February 1, 2021 Journal

     It’s interesting to me that Ralph Ellison should choose to write about “James Armistead Lafayette.”

     Almost fifty years ago, in 1974, the United States Bicentennial Society asked Ellison, author of “Invisible Man,” which won the coveted and prestigious National Book Award in 1953, the year of my birth and the year Winston Churchill won the Nobel Prize in literature, to contribute an essay for its “Profile of Patriots.”  He chose James Armistead Lafayette.

     I say chose, but I really have no details as to whether it was assigned or not.  Ellison’s “Invisible Man,” the single and singular of his works, excepting “Juneteenth,” which was from his notes streamed together after his death, is at bottom about perception and relationship.  He could have written his essay about Frederick Douglass, Booker T. Washington, or W. E. B. Dubois, or any number of other choices, I suspect.  He was influenced in his own writing by hard writers, like Dostoevsky, Joyce, and Hardy, and if it is true that we are the sum of our days, his choice of “James Armistead Lafayette” I do not see as random.  Something in that story surely chimed for him notes of perception and relationship; besides, I want to better understand the musings of any writer who finds, as Ellison did, T. S. Eliot inspiring.

     Ellison begins his essay:  “At Lafayette College in Easton, Pennsylvania, there hangs a portrait in which the Marquis de Lafayette is attended by a Black man.”  Desmond MacCarthy, nineteenth century literary critic and member of the Cambridge Apostles said, “It is the business of literature to turn facts into ideas,” and Ellison here triangulates first from the painting, to facts, and finally to ideas; from the part to the whole; from the particular to the general, the universe from a grain of sand, to quote Chekhov, as example of literary induction.

     The painting, “Lafayette at Yorktown,” 1782, by French battle artist Jean-Baptiste Le Paon, was donated to Lafayette College in 1936, and depicts the Marquis de Lafayette in the foreground preparing, according to one descriptive text, for the assault on Redoubt Numbers Nine and Ten.  Beside him is a Black man, said to be James Armistead Lafayette in such a stylized, Aladdin-like outfit as to upstage the Marquis.  There is no definite evidence that this image is James Armistead (for purposes of clarity, until the explanatory tale later, let’s agree to refer to James Armistead Lafayette as James or James Armistead, and the Marquis as such or as just Lafayette); Le Paon never recorded any specific name as his model.  The image, however, has become iconic for what is a wonderful story.  It is emblematic of the French-American friendship that began with a Treaty of Alliance February 6, 1778, and extends in time and place all the way to the foot of Lafayette’s grave at Picpus Cemetery, Paris, on July 4, 1917, when Col.
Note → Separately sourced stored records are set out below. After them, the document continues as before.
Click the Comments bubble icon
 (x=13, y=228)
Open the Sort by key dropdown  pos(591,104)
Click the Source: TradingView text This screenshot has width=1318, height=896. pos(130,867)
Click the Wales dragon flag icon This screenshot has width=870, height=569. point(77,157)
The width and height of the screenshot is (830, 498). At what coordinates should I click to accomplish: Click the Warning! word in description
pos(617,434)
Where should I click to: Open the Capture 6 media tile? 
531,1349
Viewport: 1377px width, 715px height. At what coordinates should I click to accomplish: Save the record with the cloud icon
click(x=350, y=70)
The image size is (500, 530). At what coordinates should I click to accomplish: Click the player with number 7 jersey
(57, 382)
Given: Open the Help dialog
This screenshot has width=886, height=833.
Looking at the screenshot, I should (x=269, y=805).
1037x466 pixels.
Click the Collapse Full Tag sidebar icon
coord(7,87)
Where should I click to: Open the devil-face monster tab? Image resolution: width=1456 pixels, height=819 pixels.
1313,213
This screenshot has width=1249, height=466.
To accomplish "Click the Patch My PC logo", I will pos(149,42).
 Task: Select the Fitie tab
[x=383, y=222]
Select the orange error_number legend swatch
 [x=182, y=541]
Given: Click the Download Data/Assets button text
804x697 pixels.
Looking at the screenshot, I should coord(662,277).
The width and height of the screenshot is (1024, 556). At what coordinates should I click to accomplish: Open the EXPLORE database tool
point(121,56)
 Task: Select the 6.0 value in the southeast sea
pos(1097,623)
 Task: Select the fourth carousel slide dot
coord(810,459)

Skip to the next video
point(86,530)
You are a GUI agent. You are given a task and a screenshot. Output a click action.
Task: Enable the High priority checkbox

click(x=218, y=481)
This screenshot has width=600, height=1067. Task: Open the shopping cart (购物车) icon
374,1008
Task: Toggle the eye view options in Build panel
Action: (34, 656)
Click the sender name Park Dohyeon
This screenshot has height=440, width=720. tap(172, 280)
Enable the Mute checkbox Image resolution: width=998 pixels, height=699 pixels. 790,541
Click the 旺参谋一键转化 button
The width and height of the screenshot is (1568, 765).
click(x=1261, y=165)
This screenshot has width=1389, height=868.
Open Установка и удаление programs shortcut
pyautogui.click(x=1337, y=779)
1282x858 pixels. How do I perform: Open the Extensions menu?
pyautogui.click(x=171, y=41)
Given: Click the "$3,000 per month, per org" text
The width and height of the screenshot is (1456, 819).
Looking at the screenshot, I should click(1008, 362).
Charles E. Stanton declared, “Lafayette, we are here.”  Not two months before, on May 10, 1917, a bronze relief monument by Daniel Chester French, whose work includes the Lincoln Memorial, was unveiled in Prospect Park, Brooklyn, New York.  It was adapted from Le Paon’s “Lafayette at Yorktown.”

     James Armistead, Ellison goes on to say, was a “fighter in the struggle for freedom within a struggle for freedom,” and here he fingers the sublime; this, it strikes me, is at heart what his essay is about.  The dilemma.  How do you reconcile “All Men Are Created Equal,” on the one hand, with bondage on the other?  If contingency, which is the logic of history, is not preceded by undistracted moments, some shelter from the storm for purposes of personal reflection, choices are predictably pedestrian, unenlightened, and even mortal.  For fear of Blacks taking to heart notions of liberty, for fear of insurrection if they were armed, Edward Rutledge of South Carolina on September 26, 1775, called on the Continental Congress to discharge all blacks then in the Continental Army.  A Council of War on October 8 made it so, only to be followed November 7 by Lord Dunmore’s Proclamation.  Lord Dunmore, Royal Governor of Virginia, promised freedom to any slave escaping to join the British army. 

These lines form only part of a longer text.